Since April inspectors have been required to grade teachers from one (best) to seven (worst) and to report those given the two bottom grades to the head.

Peter Miller, new president of the Secondary Heads Association, said inspectors appeared reluctant to give teachers grade six and seven.

"We are seeing a lot of teachers graded five," he said. "Quite possibly one of the reasons we are seeing a lot of grade fives is that inspectors are choosing to avoid the hassle, which is quite understandable."

If inspectors wished to give teachers the worst grades, they had to watch extra lessons and tension increased during the inspection, he added.

Mr Miller said heads knew who the bad teachers were and were undermined if inspectors failed to back them up in their efforts to deal with them.

"If a head is trying to help a colleague who is clearly struggling, or even taking disciplinary measures, and that teacher is not given a bad grade, the head is undermined."

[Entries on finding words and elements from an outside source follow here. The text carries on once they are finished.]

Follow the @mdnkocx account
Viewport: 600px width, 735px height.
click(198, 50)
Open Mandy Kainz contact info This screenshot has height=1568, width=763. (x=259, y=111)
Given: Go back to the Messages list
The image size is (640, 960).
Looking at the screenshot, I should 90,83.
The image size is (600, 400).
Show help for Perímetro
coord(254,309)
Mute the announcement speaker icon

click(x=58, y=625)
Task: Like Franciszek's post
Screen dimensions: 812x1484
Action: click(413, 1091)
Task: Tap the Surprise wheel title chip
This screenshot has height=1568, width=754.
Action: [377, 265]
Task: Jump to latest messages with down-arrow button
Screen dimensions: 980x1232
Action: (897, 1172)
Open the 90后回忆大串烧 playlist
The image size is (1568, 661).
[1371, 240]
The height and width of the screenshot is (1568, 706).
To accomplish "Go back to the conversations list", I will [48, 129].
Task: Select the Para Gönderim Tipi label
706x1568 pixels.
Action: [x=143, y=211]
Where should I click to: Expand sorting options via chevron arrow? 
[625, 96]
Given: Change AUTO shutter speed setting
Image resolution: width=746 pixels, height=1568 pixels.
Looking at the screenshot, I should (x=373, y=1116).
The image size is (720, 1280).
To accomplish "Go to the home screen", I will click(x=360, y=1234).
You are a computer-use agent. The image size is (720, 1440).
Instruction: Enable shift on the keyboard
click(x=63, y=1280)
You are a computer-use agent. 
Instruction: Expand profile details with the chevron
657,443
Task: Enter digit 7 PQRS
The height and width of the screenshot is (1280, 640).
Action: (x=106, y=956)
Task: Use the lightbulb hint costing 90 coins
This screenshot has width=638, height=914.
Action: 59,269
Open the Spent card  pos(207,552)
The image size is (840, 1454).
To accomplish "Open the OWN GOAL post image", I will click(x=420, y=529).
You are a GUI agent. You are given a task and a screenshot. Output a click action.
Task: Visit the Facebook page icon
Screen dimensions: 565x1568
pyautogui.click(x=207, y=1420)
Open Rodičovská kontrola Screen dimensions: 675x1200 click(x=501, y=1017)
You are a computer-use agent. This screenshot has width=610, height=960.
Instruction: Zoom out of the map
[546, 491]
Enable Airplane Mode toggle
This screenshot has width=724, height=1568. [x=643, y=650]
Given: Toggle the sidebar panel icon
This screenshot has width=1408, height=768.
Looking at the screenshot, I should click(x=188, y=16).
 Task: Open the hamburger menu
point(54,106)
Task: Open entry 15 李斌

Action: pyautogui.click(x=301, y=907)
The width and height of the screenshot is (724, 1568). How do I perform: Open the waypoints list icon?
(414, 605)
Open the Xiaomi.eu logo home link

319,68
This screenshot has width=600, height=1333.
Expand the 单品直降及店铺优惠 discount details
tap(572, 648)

Inspectors also seemed unwilling to name the best teachers, perhaps because they feared it would increase jealousy in the staffroom, he said.

Mr Miller, deputy head of Wrenn School, Wellingborough, Northamptonshire, said the new rules were misguided and would do more harm than good. "This is a distortion of the inspection process."

Chris Woodhead, the Chief Inspector of Schools, has said that 15,000 teachers are not up to the job.

A spokesman for the Office for Standards in Education (Ofsted) which Mr Woodhead heads said it was too early to decide yet whether the new system was working. "It goes without saying that we expect registered inspectors to use the full range of the marking scheme and we take a dim view of teams who are failing to do so.

"Good teachers deserve to be identified and headteachers are entitled to the valuable management information which we said the system would yield. If it is not yielding that information, it is not doing the job it was intended to do."

Gillian Shephard, Secretary of State for Education, announced yesterday she was accepting recommendations from Ofsted that most schools should be inspected once every six years instead of every four years as at present. Weaker schools will be visited more often.

t Four teachers' unions yesterday called for a pay rise above inflation and average earnings and for a legal limit on class sizes. The four unions say in their submission to the School Teachers' Review Body that they want a "substantial" increase. Inflation is running at 3 per cent and average earnings are expected to be up by 4.6 per cent by March next year.

The unions want a class size limit of 30 with lower limits for mixed age, reception and practical classes. More than a million primary school children are in classes of more than 30.

The Association of Teachers and Lecturers, National Association of Schoolmasters Union of Women Teachers, National Union of Teachers and Professional Association of Teachers, say that, outside teaching starting salaries for graduates have risen to pounds 15,000 while for teachers the figures are pounds 13,866 for good honours graduates and pounds 12,342 for others.